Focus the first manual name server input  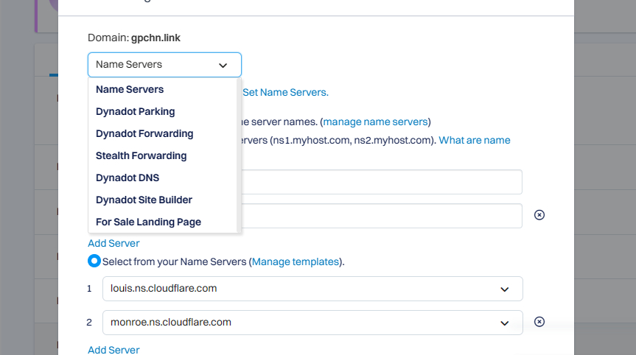point(380,182)
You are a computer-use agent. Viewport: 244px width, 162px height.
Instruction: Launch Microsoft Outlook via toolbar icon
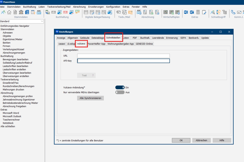point(192,12)
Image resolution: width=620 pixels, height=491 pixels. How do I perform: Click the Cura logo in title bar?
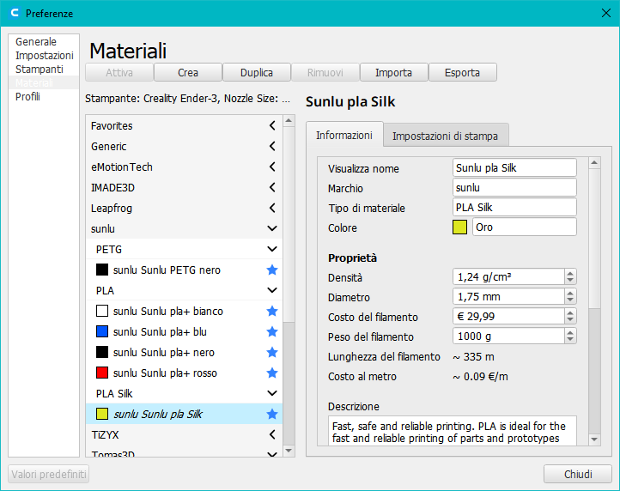coord(12,13)
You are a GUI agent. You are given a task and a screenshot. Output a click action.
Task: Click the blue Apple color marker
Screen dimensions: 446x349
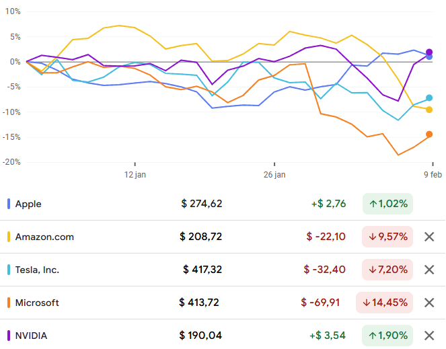click(9, 204)
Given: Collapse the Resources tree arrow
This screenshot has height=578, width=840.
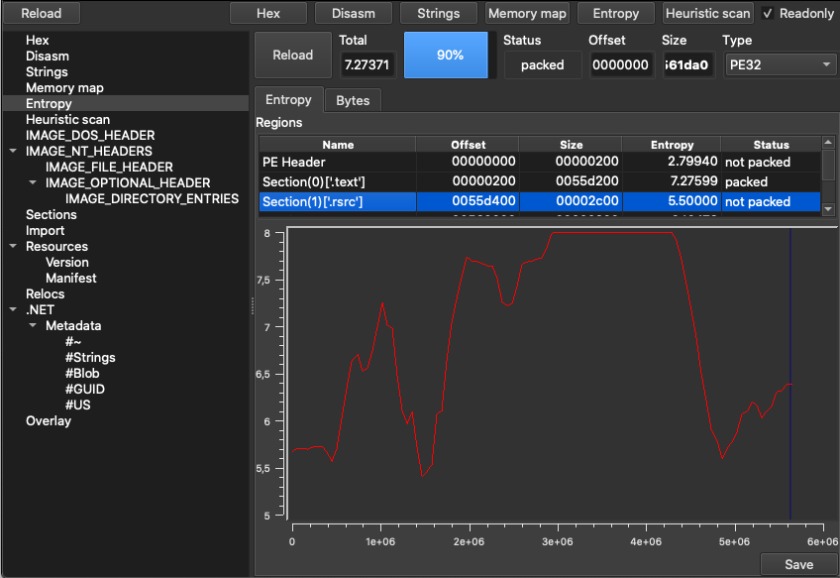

.....

▸ What is required:
Return every line of the data above that contains the word "agent".

▸ Answer for the task:
You are a computer-use agent. Viewport: 244px width, 162px height.
You are a GUI agent. You are given a task and a screenshot. Output a click action.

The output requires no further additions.